━━━ RECORDED INFORMATION

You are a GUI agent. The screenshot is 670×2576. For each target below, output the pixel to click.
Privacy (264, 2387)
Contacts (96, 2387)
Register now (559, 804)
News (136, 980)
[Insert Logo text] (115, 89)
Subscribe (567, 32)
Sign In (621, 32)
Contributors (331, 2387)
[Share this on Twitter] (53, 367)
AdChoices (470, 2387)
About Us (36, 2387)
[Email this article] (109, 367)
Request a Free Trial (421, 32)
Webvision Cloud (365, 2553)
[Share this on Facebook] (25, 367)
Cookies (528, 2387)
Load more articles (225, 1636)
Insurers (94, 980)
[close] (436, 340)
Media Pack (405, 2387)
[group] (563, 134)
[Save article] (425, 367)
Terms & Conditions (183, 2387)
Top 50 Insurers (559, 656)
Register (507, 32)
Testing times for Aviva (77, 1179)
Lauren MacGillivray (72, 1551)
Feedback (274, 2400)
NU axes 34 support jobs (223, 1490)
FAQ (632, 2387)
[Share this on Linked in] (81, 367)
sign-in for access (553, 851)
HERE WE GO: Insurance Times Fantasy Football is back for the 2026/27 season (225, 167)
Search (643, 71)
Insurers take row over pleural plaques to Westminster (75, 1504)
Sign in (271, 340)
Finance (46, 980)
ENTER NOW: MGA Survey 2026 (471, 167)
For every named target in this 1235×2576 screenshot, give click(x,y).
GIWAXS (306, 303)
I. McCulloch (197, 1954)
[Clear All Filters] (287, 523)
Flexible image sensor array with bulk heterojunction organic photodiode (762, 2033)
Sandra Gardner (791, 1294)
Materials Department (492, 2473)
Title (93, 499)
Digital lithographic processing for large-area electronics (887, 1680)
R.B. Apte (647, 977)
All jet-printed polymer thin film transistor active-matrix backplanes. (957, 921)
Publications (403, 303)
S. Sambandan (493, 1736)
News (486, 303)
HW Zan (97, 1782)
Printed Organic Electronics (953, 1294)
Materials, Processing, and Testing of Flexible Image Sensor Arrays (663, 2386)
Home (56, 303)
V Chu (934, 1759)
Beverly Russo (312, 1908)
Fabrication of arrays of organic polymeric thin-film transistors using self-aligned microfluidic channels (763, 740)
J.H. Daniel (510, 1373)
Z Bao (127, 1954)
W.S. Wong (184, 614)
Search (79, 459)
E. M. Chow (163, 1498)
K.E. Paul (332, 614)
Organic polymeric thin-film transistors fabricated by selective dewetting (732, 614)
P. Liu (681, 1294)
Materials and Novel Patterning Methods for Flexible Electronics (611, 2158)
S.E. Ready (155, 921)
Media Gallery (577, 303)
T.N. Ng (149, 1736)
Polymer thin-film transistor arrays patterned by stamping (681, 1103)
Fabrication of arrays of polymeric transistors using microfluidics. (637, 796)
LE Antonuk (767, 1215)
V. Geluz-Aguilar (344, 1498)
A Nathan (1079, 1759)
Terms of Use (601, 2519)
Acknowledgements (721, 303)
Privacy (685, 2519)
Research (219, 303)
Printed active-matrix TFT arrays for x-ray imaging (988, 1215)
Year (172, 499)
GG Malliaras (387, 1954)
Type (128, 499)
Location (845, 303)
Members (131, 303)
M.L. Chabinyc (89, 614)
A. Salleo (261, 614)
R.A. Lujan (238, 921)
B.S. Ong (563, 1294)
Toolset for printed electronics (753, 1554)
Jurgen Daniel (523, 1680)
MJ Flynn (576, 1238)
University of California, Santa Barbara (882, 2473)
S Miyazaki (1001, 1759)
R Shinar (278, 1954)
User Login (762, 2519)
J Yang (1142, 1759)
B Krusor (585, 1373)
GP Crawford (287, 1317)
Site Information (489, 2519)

━━━━━━

> [EXERCISE OBJECTIVE]:
Throughout the data above, copy all lines where the word "Insurers" is found.

> [RESPONSE TO THE EXERCISE]:
Insurers (94, 980)
Top 50 Insurers (559, 656)
Insurers take row over pleural plaques to Westminster (75, 1504)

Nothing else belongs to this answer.